Saved entries
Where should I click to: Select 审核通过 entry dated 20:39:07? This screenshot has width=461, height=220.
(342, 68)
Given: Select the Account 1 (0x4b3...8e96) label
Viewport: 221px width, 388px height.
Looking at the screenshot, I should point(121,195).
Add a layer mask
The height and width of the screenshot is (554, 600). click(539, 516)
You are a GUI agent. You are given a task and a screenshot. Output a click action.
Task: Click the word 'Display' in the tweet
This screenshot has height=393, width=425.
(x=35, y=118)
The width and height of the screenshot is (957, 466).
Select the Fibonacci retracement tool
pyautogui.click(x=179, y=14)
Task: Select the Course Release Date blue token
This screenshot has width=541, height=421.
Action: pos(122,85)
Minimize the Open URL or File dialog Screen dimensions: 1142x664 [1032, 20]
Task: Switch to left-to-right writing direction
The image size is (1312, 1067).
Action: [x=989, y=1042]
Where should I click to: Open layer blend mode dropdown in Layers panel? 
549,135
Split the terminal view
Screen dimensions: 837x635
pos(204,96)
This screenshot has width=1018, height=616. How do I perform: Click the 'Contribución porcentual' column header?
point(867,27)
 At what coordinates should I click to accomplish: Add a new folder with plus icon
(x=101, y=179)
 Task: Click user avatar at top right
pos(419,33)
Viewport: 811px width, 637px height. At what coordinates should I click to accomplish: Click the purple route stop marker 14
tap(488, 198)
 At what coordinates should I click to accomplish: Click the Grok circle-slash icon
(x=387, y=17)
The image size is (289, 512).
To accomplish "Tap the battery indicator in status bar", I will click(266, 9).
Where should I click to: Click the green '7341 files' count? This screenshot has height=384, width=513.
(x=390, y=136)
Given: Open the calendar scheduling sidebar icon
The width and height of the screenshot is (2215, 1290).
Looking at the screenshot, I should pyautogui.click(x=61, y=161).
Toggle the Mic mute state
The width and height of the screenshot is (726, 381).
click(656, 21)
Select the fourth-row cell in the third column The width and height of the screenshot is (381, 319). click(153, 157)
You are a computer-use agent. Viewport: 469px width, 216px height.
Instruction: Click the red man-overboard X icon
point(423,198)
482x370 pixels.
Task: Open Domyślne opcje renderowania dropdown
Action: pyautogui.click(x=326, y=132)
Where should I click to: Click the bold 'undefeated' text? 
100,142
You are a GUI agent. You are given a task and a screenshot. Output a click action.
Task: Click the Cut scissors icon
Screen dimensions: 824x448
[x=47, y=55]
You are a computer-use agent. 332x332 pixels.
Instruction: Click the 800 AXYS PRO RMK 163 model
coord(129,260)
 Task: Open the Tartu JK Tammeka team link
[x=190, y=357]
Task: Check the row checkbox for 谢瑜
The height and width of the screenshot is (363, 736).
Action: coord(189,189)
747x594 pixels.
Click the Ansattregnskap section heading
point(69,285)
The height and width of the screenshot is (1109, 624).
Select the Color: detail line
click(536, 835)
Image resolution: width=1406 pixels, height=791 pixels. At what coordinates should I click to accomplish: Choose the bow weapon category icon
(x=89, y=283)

▶ Task description
Every line of the data must be written out again word for word.

▶ Response to the exercise
Where should I click to: Select 审核通过 entry dated 20:39:07? This screenshot has width=461, height=220.
(342, 68)
Given: Select the Account 1 (0x4b3...8e96) label
Viewport: 221px width, 388px height.
Looking at the screenshot, I should point(121,195).
Add a layer mask
The height and width of the screenshot is (554, 600). click(539, 516)
You are a GUI agent. You are given a task and a screenshot. Output a click action.
Task: Click the word 'Display' in the tweet
This screenshot has height=393, width=425.
(x=35, y=118)
The width and height of the screenshot is (957, 466).
Select the Fibonacci retracement tool
pyautogui.click(x=179, y=14)
Task: Select the Course Release Date blue token
This screenshot has width=541, height=421.
Action: pos(122,85)
Minimize the Open URL or File dialog Screen dimensions: 1142x664 [1032, 20]
Task: Switch to left-to-right writing direction
The image size is (1312, 1067).
Action: [x=989, y=1042]
Where should I click to: Open layer blend mode dropdown in Layers panel? 
549,135
Split the terminal view
Screen dimensions: 837x635
pos(204,96)
This screenshot has width=1018, height=616. How do I perform: Click the 'Contribución porcentual' column header?
point(867,27)
 At what coordinates should I click to accomplish: Add a new folder with plus icon
(x=101, y=179)
 Task: Click user avatar at top right
pos(419,33)
Viewport: 811px width, 637px height. At what coordinates should I click to accomplish: Click the purple route stop marker 14
tap(488, 198)
 At what coordinates should I click to accomplish: Click the Grok circle-slash icon
(x=387, y=17)
The image size is (289, 512).
To accomplish "Tap the battery indicator in status bar", I will click(266, 9).
Where should I click to: Click the green '7341 files' count? This screenshot has height=384, width=513.
(x=390, y=136)
Given: Open the calendar scheduling sidebar icon
The width and height of the screenshot is (2215, 1290).
Looking at the screenshot, I should pyautogui.click(x=61, y=161).
Toggle the Mic mute state
The width and height of the screenshot is (726, 381).
click(656, 21)
Select the fourth-row cell in the third column The width and height of the screenshot is (381, 319). click(153, 157)
You are a computer-use agent. Viewport: 469px width, 216px height.
Instruction: Click the red man-overboard X icon
point(423,198)
482x370 pixels.
Task: Open Domyślne opcje renderowania dropdown
Action: pyautogui.click(x=326, y=132)
Where should I click to: Click the bold 'undefeated' text? 
100,142
You are a GUI agent. You are given a task and a screenshot. Output a click action.
Task: Click the Cut scissors icon
Screen dimensions: 824x448
[x=47, y=55]
You are a computer-use agent. 332x332 pixels.
Instruction: Click the 800 AXYS PRO RMK 163 model
coord(129,260)
 Task: Open the Tartu JK Tammeka team link
[x=190, y=357]
Task: Check the row checkbox for 谢瑜
The height and width of the screenshot is (363, 736).
Action: coord(189,189)
747x594 pixels.
Click the Ansattregnskap section heading
point(69,285)
The height and width of the screenshot is (1109, 624).
Select the Color: detail line
click(536, 835)
Image resolution: width=1406 pixels, height=791 pixels. At what coordinates should I click to accomplish: Choose the bow weapon category icon
(x=89, y=283)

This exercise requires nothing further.